Goods and Service Tax (GST) is a destination based consumption tax which is a levy of tax on all goods and services with the objective of expanding the tax base through wide coverage of economic activities, reduction of exemptions, mitigating the cascading effect and enable better compliances etc. thereby resulting into formation of common national market for goods and services.
Perhaps when today this thing seems to be so real today in the Indian context, then kudos to the thoughtful leaders of India reigning the Centre. For they have spared the education sector all along from levy of taxes considering the importance of the same for the country. Not only the education but also the healthcare, pilgrimage, and transport the Centre will also pitch to keep concessional rate at the current level.
As per the present scenario, the education is one of the biggest priorities of the Indian government and has been allowed relief in both direct and indirect taxes. If the indirect taxes are taken into consideration, education is considered a service and as such it is subjected to service tax. But NO INDIRECT tax is levied. For the purpose of service tax, education has been distinguished from coaching or training which facilitates the education.

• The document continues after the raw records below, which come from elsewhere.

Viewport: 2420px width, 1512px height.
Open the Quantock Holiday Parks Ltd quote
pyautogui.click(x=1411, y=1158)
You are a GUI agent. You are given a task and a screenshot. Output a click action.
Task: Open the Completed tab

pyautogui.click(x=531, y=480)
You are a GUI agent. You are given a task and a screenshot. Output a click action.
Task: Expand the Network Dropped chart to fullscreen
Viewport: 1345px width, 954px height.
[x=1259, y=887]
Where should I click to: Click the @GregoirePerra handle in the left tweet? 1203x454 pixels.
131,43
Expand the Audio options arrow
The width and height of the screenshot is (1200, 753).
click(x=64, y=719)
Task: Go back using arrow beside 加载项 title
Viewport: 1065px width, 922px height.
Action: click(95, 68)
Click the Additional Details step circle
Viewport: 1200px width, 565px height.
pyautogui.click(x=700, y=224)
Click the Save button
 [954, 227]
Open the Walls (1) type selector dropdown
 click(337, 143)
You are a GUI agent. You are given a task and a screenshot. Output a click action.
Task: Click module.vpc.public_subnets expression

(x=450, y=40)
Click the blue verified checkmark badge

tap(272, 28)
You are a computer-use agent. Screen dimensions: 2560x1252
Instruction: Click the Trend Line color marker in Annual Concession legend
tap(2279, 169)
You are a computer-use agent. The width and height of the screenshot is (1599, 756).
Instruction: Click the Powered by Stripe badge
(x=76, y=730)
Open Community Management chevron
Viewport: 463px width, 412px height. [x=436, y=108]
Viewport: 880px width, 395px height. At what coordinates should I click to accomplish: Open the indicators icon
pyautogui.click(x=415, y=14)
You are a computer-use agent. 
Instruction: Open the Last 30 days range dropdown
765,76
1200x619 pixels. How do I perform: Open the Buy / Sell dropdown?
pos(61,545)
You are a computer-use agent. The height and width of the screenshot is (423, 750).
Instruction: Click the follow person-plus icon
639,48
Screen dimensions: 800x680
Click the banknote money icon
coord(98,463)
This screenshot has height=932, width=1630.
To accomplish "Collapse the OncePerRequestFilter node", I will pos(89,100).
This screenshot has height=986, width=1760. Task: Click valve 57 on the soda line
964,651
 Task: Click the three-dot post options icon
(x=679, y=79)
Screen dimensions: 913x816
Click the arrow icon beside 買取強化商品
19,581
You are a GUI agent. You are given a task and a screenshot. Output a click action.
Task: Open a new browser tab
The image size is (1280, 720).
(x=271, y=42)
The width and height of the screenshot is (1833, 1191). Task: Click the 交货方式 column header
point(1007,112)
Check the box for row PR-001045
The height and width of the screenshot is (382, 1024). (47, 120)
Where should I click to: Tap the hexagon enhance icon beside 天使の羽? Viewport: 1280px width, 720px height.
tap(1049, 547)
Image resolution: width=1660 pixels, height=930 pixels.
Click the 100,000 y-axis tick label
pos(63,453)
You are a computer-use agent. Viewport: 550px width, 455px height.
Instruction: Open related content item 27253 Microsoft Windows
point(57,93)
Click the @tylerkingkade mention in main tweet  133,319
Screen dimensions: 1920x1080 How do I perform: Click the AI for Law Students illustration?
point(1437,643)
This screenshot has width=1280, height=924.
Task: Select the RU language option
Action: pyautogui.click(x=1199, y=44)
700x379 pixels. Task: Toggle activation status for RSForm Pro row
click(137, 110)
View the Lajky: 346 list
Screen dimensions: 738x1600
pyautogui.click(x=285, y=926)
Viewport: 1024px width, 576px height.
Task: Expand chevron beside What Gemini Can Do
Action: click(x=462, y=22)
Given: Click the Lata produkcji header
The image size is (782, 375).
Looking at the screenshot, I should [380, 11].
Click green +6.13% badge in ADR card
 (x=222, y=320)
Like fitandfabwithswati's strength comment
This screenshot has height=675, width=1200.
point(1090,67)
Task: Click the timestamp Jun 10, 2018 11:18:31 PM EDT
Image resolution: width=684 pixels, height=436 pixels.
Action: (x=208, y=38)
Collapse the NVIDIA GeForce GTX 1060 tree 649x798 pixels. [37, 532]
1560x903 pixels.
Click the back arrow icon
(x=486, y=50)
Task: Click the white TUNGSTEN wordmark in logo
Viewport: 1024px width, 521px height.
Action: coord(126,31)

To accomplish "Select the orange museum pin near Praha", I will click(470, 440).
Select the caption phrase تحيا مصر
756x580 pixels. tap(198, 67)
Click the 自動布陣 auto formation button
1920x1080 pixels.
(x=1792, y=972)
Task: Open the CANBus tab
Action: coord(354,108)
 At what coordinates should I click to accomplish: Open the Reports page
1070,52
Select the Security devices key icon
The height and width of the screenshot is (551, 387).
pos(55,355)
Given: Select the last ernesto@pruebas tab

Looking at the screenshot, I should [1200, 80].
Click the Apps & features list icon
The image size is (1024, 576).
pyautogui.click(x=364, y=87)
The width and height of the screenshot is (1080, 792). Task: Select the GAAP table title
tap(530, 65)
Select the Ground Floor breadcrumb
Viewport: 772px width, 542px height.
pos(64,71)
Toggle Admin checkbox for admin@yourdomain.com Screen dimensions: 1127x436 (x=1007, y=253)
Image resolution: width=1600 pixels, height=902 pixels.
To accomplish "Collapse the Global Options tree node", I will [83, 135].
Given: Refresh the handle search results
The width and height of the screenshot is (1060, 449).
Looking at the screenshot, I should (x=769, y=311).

At present, the educational services are not levied any service tax and under the section 66D(i) it is the “Negative List”. Section 66D(i) defines the delivery of education as part of the curriculum that has been prescribed to obtain a qualification as defined by law. Even the degree courses offered by the colleges, institutions and universities to obtain a qualification are also in the Negative List. Similarly, the vocational training is also out of the net tax. But the training imparted by the coaching institutes shall be covered in this exclusion for it does not lead to grant of any recognised qualification.
The present rate of service tax is 15% including cesses viz Swachh Bharat Cess (SBC) and Krishi Kalyan Cess (KKC).
What Will Happen In The GST Regime?
The things will go on as it is, means that the education sector is still exempted from the service tax whereas all services in relation to coaching and training would be subject to levy of GST as the scope of ‘service’ is very wide. However, the rates are expected to be in the range of 18-20%.
GST has to be paid by taxable persons (Section 9 of Model GST law stipulates that the Central Government, a State Government or any local authority is under the category of taxable person as per schedule IV) on the supply of goods and services. Clause 3 of Schedule IV clearly defines that services provided by Government or local authority or a governmental authority by way of education shall not be regarded as a taxable person.
This means, the exemption may be restricted to activities or transactions done by Central Government, State Government or any Local Authority. Therefore it also appears that education services provided by Government are not taxable. In the proposed law, there are no set rules and provisions for inclusions or exclusions of coaching and training services or any other activity related to education.
Based on the provisions of Model Law, it can be said that education sector under the GST regime will be impacted both positively and negatively. When the GST will come into effect, tax component will surely increase by 3-5% thus increasing the cost of services for the end user – the student.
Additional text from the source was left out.